BOTOX® Versus Zanaflex® for the Treatment of Post-Stroke or Traumatic Brain Injury Upper Limb Spasticity

Phase 4

Completed

• Conditions: Upper Limb Spasticity

• Registration Number: NCT00430196
• Lead Sponsor: Icahn School of Medicine at Mount Sinai

Brief Summary

In this study, we will compare BOTOX® versus Zanaflex ® for the treatment of muscle overactivity in the upper limb following stroke or brain traums. This is a critical step in the development of local intramuscular treatment for patients with muscle overactivity following an acute brain lesions, as opposed to the more classic oral treatments.

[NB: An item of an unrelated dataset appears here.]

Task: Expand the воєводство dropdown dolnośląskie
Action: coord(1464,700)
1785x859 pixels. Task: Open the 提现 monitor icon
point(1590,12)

This study will be a multicenter, randomized, prospective, parallel, double blind study that enrolls subjects at twelve sites (including Mt. Sinai) throughout the United States and Europe. The purpose of this study is to evaluate the safety and efficacy of BOTOX® compared to Zanaflex® in reducing upper limb muscle tone in post-stroke subjects, as well as evaluating changes in muscle tone-related disability and drug-therapy tolerance. This will be an 18 week study. Subjects are eligible if they have been medically stable with upper limb spasticity 6 months after their first stroke. Subjects will be randomized to one of three treatment groups: Treatment Group I - intramuscular BOTOX® plus oral placebo, Treatment Group II - intramuscular placebo plus oral Zanaflex®, Treatment Group III - intramuscular placebo plus oral placebo. The dose of BOTOX® will be at the discretion of the investigator with a maximum of 500 U per subject. The dose of the Zanaflex® will be 4mg/day to a maximum of 36mg/day. The study anticipates that 150 subjects will be enrolled to provide sufficient information to answer the primary objective of safety and efficacy of the study.

Detailed Description

Not available

Study Timeline

• Study Start: 2003-12
• Study Completion: 2006-09
• Status Verified: 2007-01
• Study First Submitted: 2007-01-30
• Study First Submitted QC: 2007-01-31
• Last Update Submitted: 2007-01-31
• Study First Posted: 2007-02-01
• Last Update Posted: 2007-02-01

Recruitment & Eligibility

• Status: COMPLETED
• Sex: All
• Target Recruitment: 135

Inclusion Criteria

• Outpatient, male and female subjects, of any race, between 18 and 85 years of age.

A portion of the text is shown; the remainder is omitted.